MoubambaBruno Ben Moubamba a été élu sans surprise président de l’Union du peuple gabonais (UPG) avec 94 % des suffrages au terme du 1er congrès ordinaire de cette formation politique de l’opposition, organisé du 10 au 11 avril 2015 sans son ancien secrétaire exécutif, Mathieu Mboumba Nziengui destitué de ses fonctions le 28 mars dernier par des militants remontés pour dérive autoritaire.

« La maturité des militantes et militants de notre famille politique leur a permis de garder ferme la vision de nos prédécesseurs et de garder intacte la base de nos militants malgré les 4 années d’hibernation que notre parti a connues entre 2011 et 2015 faute d’un vrai éclaireur pour nous guider vers la réalisation de notre rêve commun : la conquête pacifique du pouvoir », a déclaré M. Moubamba après son sacre. Il était réconforté à ses côtés par la présence de sa femme virginie Moubamba qui a fait spécialement le déplacement de Paris (France) pour la circonstance.

Comme première mesure, Bruno Ben Moubamba a promis l’annulation des sanctions qui frappent tous les militants. Une manière pour lui de ramener la sérénité à l’UPG. Deux représentants des Etats Unis et de la France ont été présents tout au long dudit congrès qui a fini à 21h45mn.

Bruno Ben Moubamba avait en face de lui deux autres candidats dont l’influence est moins importante dans le parti. Tels des figurants, les candidats malheureux (Jules Boussougou et Jean de Dieu Moughiama) ont obtenu respectivement chacun 3% et 1%. Le collège électoral était de 250 délégués venus des 8 fédérations du parti.

L’élection de Bruno Ben Moubamba a été supervisée par le Cabinet d’huissier de justice Mba Menié. Elle semble mettre fin à la crise de leadership née au lendemain de la mort du président fondateur de l’UPG, l’opposant Pierre Mamboundou le 15 octobre 2011.

Entrées de la collection:
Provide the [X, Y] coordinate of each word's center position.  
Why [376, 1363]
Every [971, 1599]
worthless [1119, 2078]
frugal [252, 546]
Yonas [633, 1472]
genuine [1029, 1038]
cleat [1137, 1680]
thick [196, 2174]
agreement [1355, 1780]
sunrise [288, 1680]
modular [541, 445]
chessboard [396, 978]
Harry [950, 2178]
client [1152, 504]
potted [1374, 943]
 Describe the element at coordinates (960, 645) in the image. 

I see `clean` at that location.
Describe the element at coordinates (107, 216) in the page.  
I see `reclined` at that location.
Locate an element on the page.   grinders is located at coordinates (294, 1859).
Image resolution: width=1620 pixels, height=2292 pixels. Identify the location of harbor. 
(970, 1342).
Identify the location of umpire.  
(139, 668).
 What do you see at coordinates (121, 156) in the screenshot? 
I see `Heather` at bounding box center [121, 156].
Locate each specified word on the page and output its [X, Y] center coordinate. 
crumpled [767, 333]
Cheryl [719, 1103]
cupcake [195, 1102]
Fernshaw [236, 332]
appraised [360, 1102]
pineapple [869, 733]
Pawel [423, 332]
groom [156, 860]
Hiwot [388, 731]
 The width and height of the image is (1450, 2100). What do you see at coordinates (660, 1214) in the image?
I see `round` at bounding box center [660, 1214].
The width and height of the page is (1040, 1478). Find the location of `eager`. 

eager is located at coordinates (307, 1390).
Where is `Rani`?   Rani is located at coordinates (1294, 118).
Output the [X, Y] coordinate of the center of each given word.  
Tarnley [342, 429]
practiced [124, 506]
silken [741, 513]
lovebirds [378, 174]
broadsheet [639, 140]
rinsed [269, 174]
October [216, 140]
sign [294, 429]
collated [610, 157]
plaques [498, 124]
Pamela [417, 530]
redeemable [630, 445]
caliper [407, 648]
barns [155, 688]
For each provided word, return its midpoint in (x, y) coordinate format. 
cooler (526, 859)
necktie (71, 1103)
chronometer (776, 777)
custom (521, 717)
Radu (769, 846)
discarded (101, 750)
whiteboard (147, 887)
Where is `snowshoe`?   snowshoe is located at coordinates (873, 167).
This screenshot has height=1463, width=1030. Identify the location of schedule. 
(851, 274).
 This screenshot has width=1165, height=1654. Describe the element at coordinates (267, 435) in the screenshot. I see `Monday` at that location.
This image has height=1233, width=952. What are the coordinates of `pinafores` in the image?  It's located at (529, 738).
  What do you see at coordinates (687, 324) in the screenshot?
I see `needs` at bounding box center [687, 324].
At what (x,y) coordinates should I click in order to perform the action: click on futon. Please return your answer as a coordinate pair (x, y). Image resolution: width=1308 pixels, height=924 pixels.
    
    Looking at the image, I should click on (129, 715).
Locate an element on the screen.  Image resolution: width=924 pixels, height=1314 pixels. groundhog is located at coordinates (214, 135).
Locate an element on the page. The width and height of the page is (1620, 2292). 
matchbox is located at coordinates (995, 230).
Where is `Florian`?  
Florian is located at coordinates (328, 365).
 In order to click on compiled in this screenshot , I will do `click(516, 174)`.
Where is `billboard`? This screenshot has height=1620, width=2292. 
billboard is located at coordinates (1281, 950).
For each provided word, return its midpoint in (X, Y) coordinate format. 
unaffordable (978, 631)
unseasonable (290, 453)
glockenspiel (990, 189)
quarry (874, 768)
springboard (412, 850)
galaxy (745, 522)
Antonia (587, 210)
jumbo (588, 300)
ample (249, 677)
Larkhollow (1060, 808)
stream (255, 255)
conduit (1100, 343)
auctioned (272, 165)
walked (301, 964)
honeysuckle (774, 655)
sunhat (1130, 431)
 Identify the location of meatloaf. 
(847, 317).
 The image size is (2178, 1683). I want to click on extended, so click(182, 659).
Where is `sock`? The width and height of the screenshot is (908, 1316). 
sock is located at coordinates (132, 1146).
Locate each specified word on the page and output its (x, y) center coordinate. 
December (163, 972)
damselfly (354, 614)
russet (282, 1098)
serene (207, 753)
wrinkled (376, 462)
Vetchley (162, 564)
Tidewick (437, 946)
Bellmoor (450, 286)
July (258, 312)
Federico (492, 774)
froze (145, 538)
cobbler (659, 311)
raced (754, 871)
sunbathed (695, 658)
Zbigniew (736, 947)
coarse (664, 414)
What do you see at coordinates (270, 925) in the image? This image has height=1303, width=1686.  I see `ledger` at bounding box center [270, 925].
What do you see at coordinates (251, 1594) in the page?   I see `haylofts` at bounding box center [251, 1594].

* **CONSIGNES**
**A.** Dans l'article sur l'élection à la tête de l'UPG, relevez chacun des candidats à la présidence du parti avec le pourcentage des suffrages qu'il a obtenu.
**B.** Poursuivez l'article sur l'élection à la tête de l'UPG après sa dernière phrase.

* **RÉPONSES**
**A.**
Bruno Ben Moubamba : 94 %
Jules Boussougou : 3 %
Jean de Dieu Moughiama : 1 %

**B.**
Le secrétaire exécutif Mathieu Mboumba Nziengui en sa qualité de 2ème personnalité du parti sur le plan protocolaire s’était arrogé la première place. Toute chose qui avait suscité l’ire des autres cadres. C’était le début la dissidence qui a morcelé le parti. Il y a d’un côté ‘’L’UPG-Légalistes’’ dirigée par M. Mboumba Nziengui et celle dite ‘’UPG-Loyalistes’’ conduite par Jean de Dieu Moukagni Iwangou, ancien conseiller juridique de Pierre Mamboundou. Selon les dissidents, les statuts et règlement intérieur ayant été muets sur la succession du président du parti le « consens » devrait prévaloir.

Le congrès de l’UPG-Légalistes complique davantage la situation car Mboumba Nziengui n’admet pas sa destitution. Il a porté plainte au tribunal contre les actions de Bruno Ben Moubamba qu’il accuse d’avoir perpétré un putsch pour le chasser du parti.

Au Gymnase d’Oloumi de Libreville où le congrès a été organisé, environ un millier de militants étaient présents. Une seule fausse note, l’absence de la veuve Augustine Mamboundou, conseillère municipale de Ndendé comme M. Moubamba. Mme Mamboundou soutiendrait Mathieu Mboumba Nziengui, ex bras droit de son défunt époux.